By Death Penalty Information Center

Posted on Mar 11, 2019 | Updated on Sep 25, 2024

After con­tro­ver­sial exe­cu­tions raised ques­tions of gov­ern­ment com­pe­tence or mis­con­duct, leg­is­la­tures in two states have respond­ed with bills tak­ing sharply dif­fer­ent approach­es to the ques­tions of gov­ern­ment account­abil­i­ty and public oversight. 

Following an exe­cu­tion in which Nebraska Department of Corrections offi­cials closed the cur­tain on four­teen cru­cial min­utes of the exe­cu­tion of Carey Dean Moore, the Nebraska Senate Judiciary Committee heard tes­ti­mo­ny on March 7, 2019 on a bill that would man­date that two leg­is­la­tors wit­ness an exe­cu­tion and require that eye­wit­ness­es be per­mit­ted to observe the entire­ty of an exe­cu­tion from the moment the con­demned pris­on­er enters the exe­cu­tion cham­ber to the time death is declared or the exe­cu­tion is called off.

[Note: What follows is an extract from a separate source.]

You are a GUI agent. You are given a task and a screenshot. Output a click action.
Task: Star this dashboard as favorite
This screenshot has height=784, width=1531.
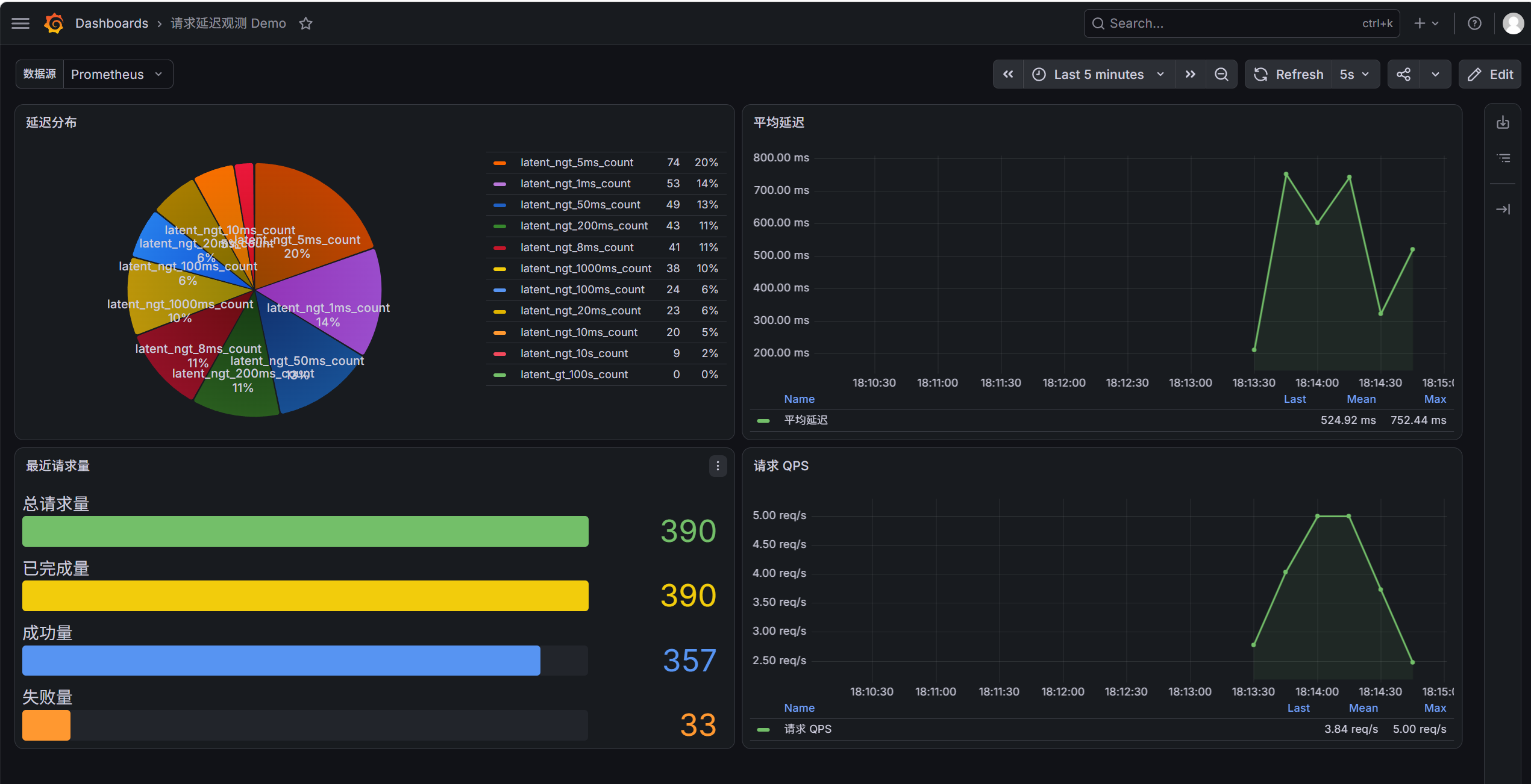click(306, 23)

By con­trast, an Arkansas state sen­a­tor has respond­ed to a law­suit by phar­ma­ceu­ti­cal com­pa­nies chal­leng­ing wide­spread impro­pri­eties in the state’s pro­cure­ment of exe­cu­tion drugs with a pro­pos­al that the state adopt the most extreme and puni­tive drug-secre­cy law in the country.

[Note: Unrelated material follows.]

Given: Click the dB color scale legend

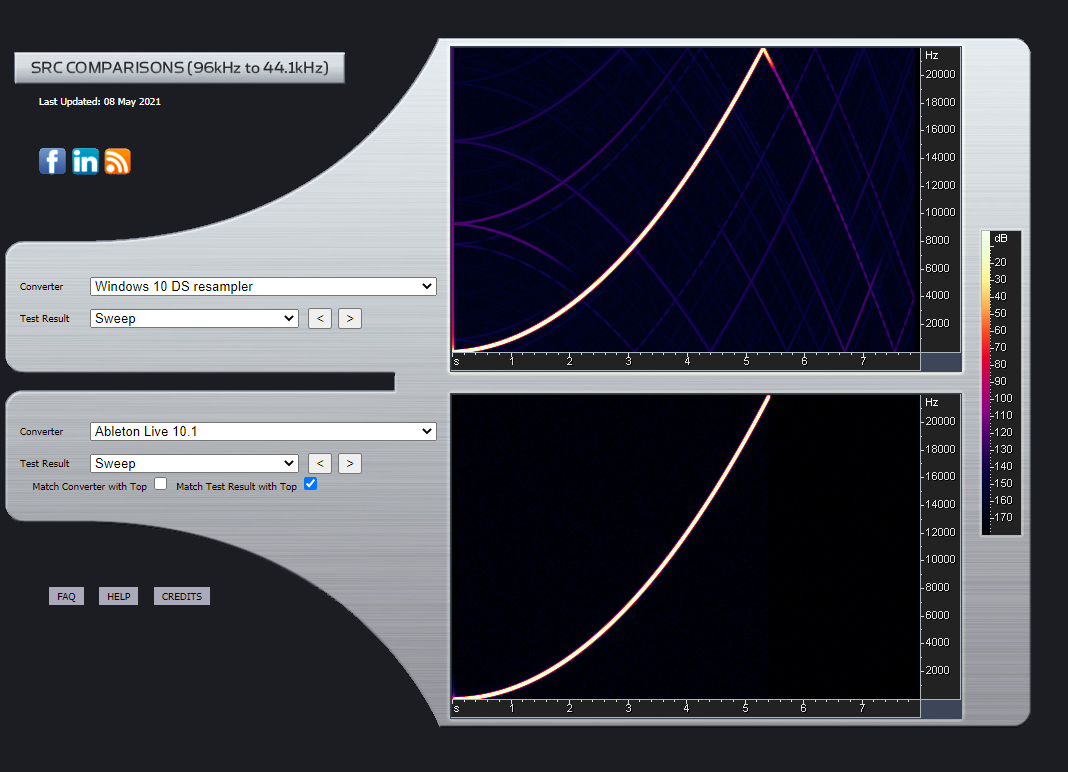Looking at the screenshot, I should click(1001, 383).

In her state­ment to the Judiciary Committee, Nebraska State Sen. Patty Pansing Brooks of Lincoln (pic­tured, left), who spon­sored Legislative Bill 238, said leg­is­la­tion was nec­es­sary to redress the pro­found” lack of trans­paren­cy in the state’s exe­cu­tion process. This bill is not about whether the death penal­ty is right or wrong,” she said, it’s about whether we have prop­er gov­ern­ment account­abil­i­ty and trans­paren­cy in car­ry­ing out this grave and somber event.” 

Corrections Director Scott Frakes, whom com­mit­tee mem­bers crit­i­cized for fail­ing to appear per­son­al­ly to respond to ques­tions about the Moore exe­cu­tion, sent a let­ter to the com­mit­tee oppos­ing the bill. Omitting ref­er­ence to the peri­ods of the exe­cu­tion in which the exe­cu­tion-IV line was insert­ed and the cur­tain was dropped, Frakes claimed that “[w]itnesses observe the entire execution process.” 

Referring leg­is­la­tors to the Death Penalty Information Center’s November 2018 report on exe­cu­tion secre­cy in the United States, DPIC Executive Director Robert Dunham told the com­mit­tee of numer­ous inci­dents in which eye­wit­ness obser­va­tions could have resolved seri­ous ques­tions about prob­lem­at­ic exe­cu­tions. Dunham told the com­mit­tee that in a gov­ern­ment by and for the peo­ple, the state should­n’t hide impor­tant infor­ma­tion from the people.”

In Arkansas, a bill intro­duced in the state sen­ate sought to fur­ther con­ceal the state’s con­tro­ver­sial exe­cu­tion prac­tices. On March 6, the Senate Judiciary Committee approved a bill spon­sored by State Sen. Bart Hester (pic­tured, right), that would broad­ly exclude from pub­lic dis­clo­sure any doc­u­ments, records, or infor­ma­tion that could lead to the dis­cov­ery of the state’s sources of exe­cu­tion drug or the iden­ti­fi­ca­tion of drug man­u­fac­tur­ers or dis­trib­u­tors. The bill also would make reck­less dis­clo­sure of such infor­ma­tion a felony.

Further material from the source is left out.